What is the radius of the circle inscribed in triangle $ABC$ if $AB = 12,$ $AC=14,$ $BC=20$? Express your answer in simplest radical form.
Using the Law of Cosines, $\cos B = \frac{20^2 - 12^2 - 14^2}{2 \cdot 12 \cdot 14} = -\frac{1}{7}.$ Because the triangle is not obtuse and $\cos B$ is negative, $\cos B = \cos (180^\circ - B) = -\frac{1}{7}.$ Then,
\[\sin B = \sqrt{1 - \left( -\frac{1}{7} \right)^2} = \frac{4 \sqrt{3}}{7}.\]Then from the Extended Law of Sines, the diameter of the circumcircle of triangle $ABC$ is
\[\frac{BC}{\sin B} = \frac{20}{\frac{4 \sqrt{3}}{7}} = \frac{35 \sqrt{3}}{2},\]so the circumradius of triangle $ABC$ is $R = \frac{BC}{2 \sin B} = \boxed{\frac{35 \sqrt{3}}{4}}.$
[asy]
unitsize(0.2 cm);
pair A, B, C;
B = (0,0);
C = (20,0);
A = 12*dir(acos(-1/7));
draw(A--B--C--cycle);
draw(rightanglemark(B,A,C,30));
label("$A$", A, N);
label("$B$", B, SW);
label("$C$", C, SE);
[/asy]
To find the radius of the inscribed circle in triangle $ABC,$ we can use the formula:
$$r = \frac{A}{s},$$
where $r$ is the radius of the circle, $A$ is the area of the triangle, and $s$ is the semiperimeter of the triangle.

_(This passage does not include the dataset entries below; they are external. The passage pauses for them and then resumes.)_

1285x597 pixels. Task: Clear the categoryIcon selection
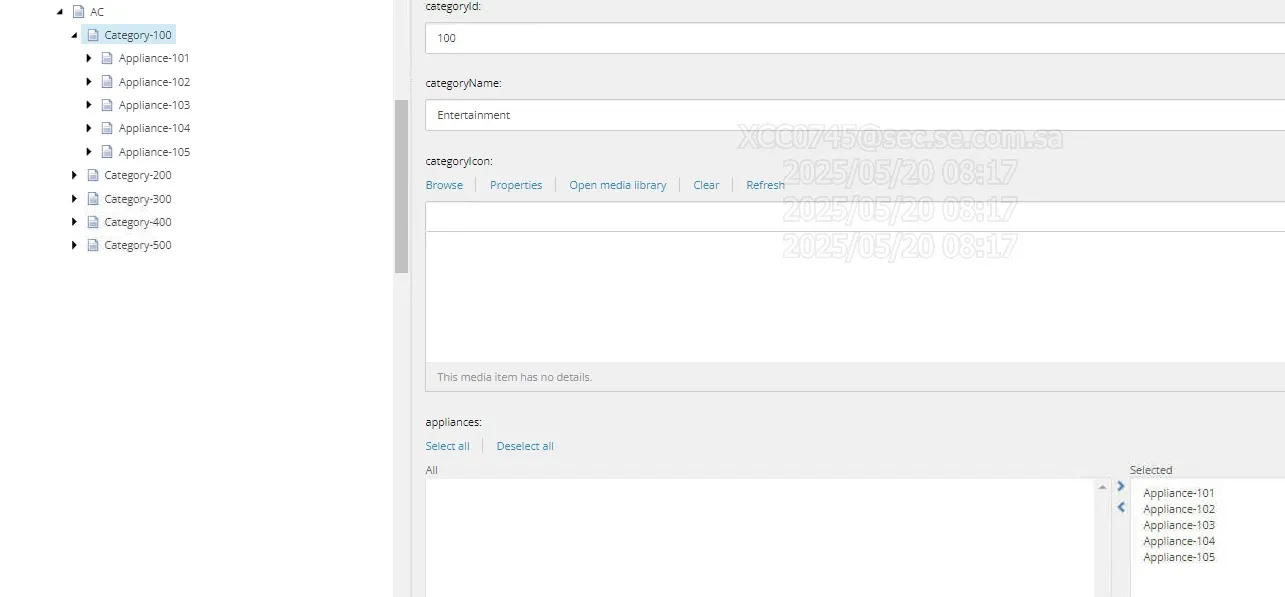(x=706, y=185)
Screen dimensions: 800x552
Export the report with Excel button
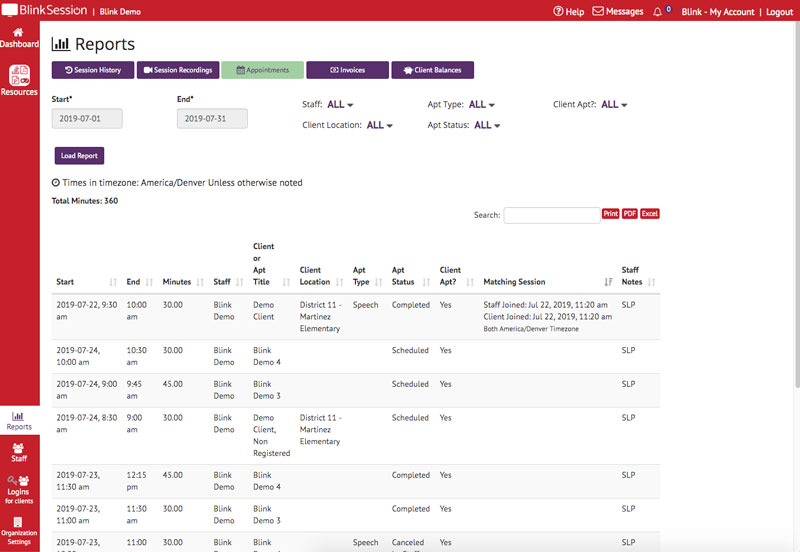point(650,214)
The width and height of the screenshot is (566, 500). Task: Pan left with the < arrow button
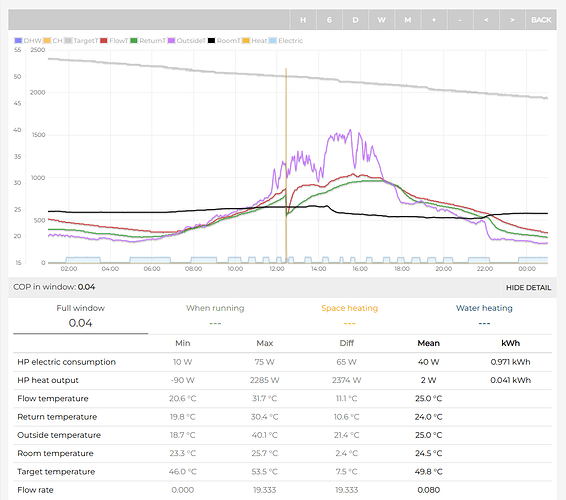click(486, 20)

First, we need to find the area of triangle $ABC.$ We can use Heron's Formula:
$$A = \sqrt{s(s-a)(s-b)(s-c)},$$
where $a,$ $b,$ and $c$ are the side lengths of the triangle, and $s$ is the semiperimeter.

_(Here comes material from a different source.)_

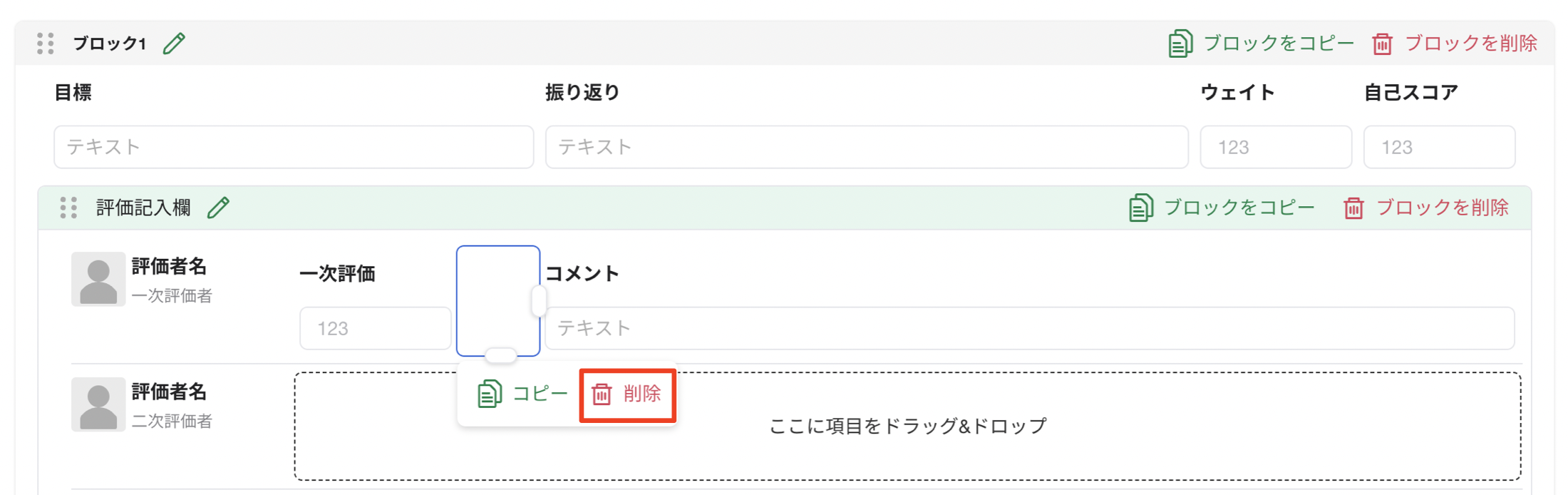The height and width of the screenshot is (495, 1568).
Task: Click the ウェイト number field
Action: point(1275,147)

In this case, $a = 12,$ $b = 14,$ and $c = 20.$ So the semiperimeter is:
$$s = \frac{12 + 14 + 20}{2} = 23.$$
The area of triangle $ABC$ is then:
$$A = \sqrt{23(23-12)(23-14)(23-20)} = \sqrt{23(11)(9)(3)} = \sqrt{3^2 \cdot 11 \cdot 9 \cdot 23} = 3\sqrt{11 \cdot 9 \cdot 23}.$$
Now, we can find the radius of the inscribed circle:
$$r = \frac{A}{s} = \frac{3\sqrt{11 \cdot 9 \cdot 23}}{23} = \frac{3\sqrt{11\cdot 3 \cdot 3 \cdot 23}}{23} = \frac{9\sqrt{33}}{23}.$$
Therefore, the radius of the circle inscribed in triangle $ABC$ is $\boxed{\frac{9\sqrt{33}}{23}}.$
To find the radius of the circle inscribed in triangle $ABC,$ we can make use of the formula:
\[ r = \frac{A}{s}, \]
where $r$ is the radius of the inscribed circle, $A$ is the area of the triangle, and $s$ is the semiperimeter of the triangle.
First, we need to find the area of triangle $ABC.$ We can use Heron's formula:
\[ A = \sqrt{s(s-a)(s-b)(s-c)}, \]
where $a,$ $b,$ and $c$ are the lengths of the sides of the triangle.
In this case, $a=BC=20,$ $b=AC=14,$ and $c=AB=12.$ We can compute the semiperimeter as $s=\frac{20+14+12}{2}=23.$
Now, we can find the area of triangle $ABC$ using Heron's formula:
\[ A = \sqrt{23(23-20)(23-14)(23-12)} = \sqrt{23(3)(9)(11)} = 3\sqrt{759}. \]
Finally, we can substitute the values of $A$ and $s$ into the formula for the radius of the inscribed circle:
\[ r = \frac{3\sqrt{759}}{23} = \boxed{\frac{3\sqrt{759}}{23}}. \]
Therefore, the radius of the circle inscribed in triangle $ABC$ is $\frac{3\sqrt{759}}{23}$ in simplest radical form.